When errors are correlated, OLS is no longer the best estimator. GLS handles this by introducing \(\boldsymbol{\Sigma}\), the covariance matrix of the errors, which encodes the correlation structure. Instead of minimizing the plain SSE, GLS minimizes:

\[(\mathbf{y} - \mathbf{X} \boldsymbol{\beta})^T \boldsymbol{\Sigma}^{-1} (\mathbf{y} - \mathbf{X} \boldsymbol{\beta})\]

Solving that for \(\boldsymbol{\beta}\) gives the GLS estimator:

\[\hat{\boldsymbol{\beta}}_{GLS} = (\mathbf{X}^T \boldsymbol{\Sigma}^{-1} \mathbf{X})^{-1} \mathbf{X}^T \boldsymbol{\Sigma}^{-1} \mathbf{y}\]

Compare the two formulas. GLS is OLS with \(\boldsymbol{\Sigma}^{-1}\) inserted in both places. That matrix does the re-weighting: observations that are strongly correlated with their neighbors get down-weighted, because they are carrying less new information than they would if they were independent. When \(\boldsymbol{\Sigma} = \sigma^2 \mathbf{I}\) (errors are independent and equal variance) the \(\boldsymbol{\Sigma}^{-1}\) terms cancel and the GLS estimator collapses exactly to OLS. OLS is a special case of GLS.

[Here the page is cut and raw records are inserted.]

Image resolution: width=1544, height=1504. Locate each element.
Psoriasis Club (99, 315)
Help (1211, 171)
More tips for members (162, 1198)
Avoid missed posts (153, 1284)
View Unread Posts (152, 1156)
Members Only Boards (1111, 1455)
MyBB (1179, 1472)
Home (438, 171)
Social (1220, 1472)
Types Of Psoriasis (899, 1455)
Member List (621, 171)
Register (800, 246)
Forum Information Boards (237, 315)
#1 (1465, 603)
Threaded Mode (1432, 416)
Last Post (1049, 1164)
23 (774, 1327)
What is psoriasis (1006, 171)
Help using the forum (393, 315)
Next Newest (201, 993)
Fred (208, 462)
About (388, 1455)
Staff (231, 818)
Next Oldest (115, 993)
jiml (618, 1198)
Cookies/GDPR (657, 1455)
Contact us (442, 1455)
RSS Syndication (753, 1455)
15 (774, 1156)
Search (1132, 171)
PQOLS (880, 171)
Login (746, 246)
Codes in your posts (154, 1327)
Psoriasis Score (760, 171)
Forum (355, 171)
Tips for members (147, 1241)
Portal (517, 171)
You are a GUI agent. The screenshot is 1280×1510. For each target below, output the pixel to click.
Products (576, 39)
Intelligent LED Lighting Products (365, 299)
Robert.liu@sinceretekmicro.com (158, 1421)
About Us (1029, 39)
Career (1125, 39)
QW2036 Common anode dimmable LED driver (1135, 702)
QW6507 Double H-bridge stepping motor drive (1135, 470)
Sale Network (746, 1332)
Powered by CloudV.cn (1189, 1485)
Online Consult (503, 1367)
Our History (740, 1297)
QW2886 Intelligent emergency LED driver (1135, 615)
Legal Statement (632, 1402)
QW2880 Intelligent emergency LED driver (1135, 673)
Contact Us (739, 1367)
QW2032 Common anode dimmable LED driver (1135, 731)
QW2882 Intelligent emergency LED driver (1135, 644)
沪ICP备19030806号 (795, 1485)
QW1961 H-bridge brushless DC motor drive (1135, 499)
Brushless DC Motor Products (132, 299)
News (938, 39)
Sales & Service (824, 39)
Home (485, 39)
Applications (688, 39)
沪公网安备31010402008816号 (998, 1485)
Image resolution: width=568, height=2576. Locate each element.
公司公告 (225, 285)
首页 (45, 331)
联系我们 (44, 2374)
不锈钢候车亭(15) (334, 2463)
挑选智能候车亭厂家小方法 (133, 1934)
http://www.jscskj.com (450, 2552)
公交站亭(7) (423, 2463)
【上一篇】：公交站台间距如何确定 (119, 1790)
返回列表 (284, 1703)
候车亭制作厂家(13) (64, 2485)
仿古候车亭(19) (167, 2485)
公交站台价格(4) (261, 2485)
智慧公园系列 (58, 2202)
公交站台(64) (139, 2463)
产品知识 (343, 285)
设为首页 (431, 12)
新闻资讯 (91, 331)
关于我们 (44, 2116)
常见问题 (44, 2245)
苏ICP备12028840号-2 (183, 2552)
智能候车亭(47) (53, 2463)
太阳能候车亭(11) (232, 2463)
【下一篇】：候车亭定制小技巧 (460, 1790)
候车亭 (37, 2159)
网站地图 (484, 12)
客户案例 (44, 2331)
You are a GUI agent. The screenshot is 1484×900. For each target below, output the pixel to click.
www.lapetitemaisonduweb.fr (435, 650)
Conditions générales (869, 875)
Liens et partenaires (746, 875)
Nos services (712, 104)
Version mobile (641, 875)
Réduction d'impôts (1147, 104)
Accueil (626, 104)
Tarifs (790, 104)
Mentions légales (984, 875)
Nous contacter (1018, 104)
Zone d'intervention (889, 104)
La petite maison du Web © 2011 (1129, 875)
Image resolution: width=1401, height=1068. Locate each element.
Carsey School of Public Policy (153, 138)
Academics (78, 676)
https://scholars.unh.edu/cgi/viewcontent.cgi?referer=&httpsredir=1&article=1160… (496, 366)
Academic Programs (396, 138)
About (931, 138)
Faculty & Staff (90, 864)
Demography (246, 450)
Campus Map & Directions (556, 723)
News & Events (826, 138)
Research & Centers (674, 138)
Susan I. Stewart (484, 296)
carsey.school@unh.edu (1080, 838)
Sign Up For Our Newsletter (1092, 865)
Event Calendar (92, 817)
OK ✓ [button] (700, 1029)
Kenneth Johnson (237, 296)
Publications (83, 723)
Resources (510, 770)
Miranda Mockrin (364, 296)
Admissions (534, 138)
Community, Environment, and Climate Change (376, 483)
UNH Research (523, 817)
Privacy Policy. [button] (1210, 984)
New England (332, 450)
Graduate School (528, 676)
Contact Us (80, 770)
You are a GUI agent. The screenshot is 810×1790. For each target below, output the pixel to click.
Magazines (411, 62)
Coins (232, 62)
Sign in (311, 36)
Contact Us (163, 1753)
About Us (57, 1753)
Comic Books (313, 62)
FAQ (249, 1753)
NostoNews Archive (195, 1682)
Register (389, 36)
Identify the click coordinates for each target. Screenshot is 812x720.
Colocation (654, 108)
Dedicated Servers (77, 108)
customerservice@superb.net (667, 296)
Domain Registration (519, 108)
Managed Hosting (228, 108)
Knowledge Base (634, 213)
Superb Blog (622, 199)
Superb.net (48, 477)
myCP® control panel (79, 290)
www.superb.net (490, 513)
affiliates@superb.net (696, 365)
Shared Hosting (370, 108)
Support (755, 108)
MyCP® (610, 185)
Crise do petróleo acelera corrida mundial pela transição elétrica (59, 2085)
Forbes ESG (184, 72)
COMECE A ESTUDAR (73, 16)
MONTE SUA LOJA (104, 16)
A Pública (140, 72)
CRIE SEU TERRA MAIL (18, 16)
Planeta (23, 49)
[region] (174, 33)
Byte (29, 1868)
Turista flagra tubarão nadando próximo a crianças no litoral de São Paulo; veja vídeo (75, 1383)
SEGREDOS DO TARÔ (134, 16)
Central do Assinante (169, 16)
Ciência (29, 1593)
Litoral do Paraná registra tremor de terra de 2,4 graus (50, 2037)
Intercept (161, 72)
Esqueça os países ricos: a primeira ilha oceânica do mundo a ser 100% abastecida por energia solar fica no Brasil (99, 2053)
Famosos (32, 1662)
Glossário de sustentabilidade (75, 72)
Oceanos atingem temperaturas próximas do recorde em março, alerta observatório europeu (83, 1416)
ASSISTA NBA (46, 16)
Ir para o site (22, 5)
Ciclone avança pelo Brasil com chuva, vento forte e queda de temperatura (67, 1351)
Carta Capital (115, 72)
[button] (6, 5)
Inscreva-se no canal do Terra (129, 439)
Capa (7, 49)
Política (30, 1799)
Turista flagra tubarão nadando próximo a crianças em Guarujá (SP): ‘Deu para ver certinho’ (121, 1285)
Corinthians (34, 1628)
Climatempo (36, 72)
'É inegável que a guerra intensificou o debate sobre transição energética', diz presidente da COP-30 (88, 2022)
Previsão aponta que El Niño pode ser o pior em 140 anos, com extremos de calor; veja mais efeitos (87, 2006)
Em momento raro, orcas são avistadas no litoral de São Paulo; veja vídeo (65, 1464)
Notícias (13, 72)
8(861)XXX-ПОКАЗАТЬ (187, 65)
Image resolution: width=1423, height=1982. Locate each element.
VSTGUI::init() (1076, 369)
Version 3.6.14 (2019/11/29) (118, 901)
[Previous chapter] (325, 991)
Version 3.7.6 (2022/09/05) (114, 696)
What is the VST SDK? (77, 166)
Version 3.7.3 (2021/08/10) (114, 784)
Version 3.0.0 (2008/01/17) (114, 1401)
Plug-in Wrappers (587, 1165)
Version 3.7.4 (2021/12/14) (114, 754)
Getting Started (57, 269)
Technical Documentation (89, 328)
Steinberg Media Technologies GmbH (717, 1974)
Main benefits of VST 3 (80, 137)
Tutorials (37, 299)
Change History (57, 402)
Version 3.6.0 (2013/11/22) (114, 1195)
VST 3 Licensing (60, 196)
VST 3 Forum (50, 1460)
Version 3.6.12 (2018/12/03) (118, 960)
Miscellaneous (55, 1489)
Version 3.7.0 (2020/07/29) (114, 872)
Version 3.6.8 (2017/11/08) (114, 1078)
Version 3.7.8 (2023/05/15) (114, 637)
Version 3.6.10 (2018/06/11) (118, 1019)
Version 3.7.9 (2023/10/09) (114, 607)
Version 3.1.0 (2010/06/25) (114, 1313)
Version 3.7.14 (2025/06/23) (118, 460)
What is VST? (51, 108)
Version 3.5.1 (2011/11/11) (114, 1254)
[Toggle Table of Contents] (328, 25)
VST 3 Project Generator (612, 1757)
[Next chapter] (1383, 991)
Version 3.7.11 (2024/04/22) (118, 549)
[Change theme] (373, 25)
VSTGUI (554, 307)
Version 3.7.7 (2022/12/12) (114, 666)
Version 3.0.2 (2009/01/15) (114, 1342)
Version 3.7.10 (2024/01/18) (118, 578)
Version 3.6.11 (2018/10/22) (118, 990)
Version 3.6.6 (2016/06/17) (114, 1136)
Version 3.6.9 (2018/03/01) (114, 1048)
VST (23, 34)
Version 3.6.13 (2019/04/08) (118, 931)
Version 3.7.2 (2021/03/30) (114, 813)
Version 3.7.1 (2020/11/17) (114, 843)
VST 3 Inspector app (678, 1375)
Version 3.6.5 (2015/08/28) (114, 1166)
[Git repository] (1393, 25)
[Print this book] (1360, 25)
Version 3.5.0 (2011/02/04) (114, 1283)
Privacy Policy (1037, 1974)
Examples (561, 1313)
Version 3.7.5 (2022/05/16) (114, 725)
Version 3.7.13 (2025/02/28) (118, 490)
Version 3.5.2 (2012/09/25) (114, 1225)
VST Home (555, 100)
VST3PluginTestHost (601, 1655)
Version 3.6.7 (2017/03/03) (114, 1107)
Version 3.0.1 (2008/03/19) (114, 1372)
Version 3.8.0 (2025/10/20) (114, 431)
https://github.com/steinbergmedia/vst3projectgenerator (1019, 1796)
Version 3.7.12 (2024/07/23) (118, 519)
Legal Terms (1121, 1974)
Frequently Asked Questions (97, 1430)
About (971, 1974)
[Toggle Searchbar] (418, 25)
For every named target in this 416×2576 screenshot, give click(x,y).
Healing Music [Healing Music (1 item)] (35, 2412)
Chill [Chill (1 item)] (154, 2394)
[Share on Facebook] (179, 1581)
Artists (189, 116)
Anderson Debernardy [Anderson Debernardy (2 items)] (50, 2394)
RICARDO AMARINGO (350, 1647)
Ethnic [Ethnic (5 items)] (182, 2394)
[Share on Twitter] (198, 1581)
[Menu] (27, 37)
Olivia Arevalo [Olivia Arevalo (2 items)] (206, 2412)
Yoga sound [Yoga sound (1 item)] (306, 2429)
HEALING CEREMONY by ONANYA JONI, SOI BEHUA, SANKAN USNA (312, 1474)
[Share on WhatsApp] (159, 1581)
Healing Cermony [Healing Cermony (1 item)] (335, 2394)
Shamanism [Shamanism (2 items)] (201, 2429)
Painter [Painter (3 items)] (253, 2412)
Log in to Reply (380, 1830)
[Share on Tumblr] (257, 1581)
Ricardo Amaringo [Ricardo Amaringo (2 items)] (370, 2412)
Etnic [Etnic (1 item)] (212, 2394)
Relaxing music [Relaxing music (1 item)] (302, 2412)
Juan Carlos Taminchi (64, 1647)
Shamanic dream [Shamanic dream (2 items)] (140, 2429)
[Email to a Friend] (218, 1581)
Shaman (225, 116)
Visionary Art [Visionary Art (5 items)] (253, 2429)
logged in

We can verify this in R. If we plug in the identity matrix for \(\boldsymbol{\Sigma}\), GLS should return the same answer as OLS:

Code

# OLS (from above)
betaOls <- solve(t(X) %*% X) %*% t(X) %*% y

# GLS with Sigma = identity matrix, should match OLS exactly
Sigma <- diag(nrow(X))
SigmaInv <- solve(Sigma)
betaGls <- solve(t(X) %*% SigmaInv %*% X) %*% t(X) %*% SigmaInv %*% y

cbind(OLS = betaOls, GLS = betaGls)

          [,1]      [,2]
[1,] 37.285126 37.285126
[2,] -5.344472 -5.344472

Same numbers.

One practical note worth keeping in mind. In real spatial analysis we do not know \(\boldsymbol{\Sigma}\) ahead of time. We have to estimate its parameters (range, sill, nugget) from the data. That estimation uses maximum likelihood, which you have probably seen before: find the parameter values that make your observed data as probable as possible. The wrinkle with variance parameters is that plain ML is biased: it tends to underestimate variance because it does not account for the degrees of freedom used up by estimating the fixed effects. REML (restricted maximum likelihood) fixes this by maximizing a likelihood that has been conditioned on the fixed effects first, which removes that bias and gives better estimates of the spatial covariance structure. That is why gls() uses REML by default. The \(\hat{\boldsymbol{\beta}}_{GLS}\) formula above still applies; it just uses the estimated \(\hat{\boldsymbol{\Sigma}}\) in place of the true one. The cost of REML is that you cannot compare models with different fixed effects using likelihood ratio tests. For that you need to refit with method="ML". The GLS chapter has more on when that matters.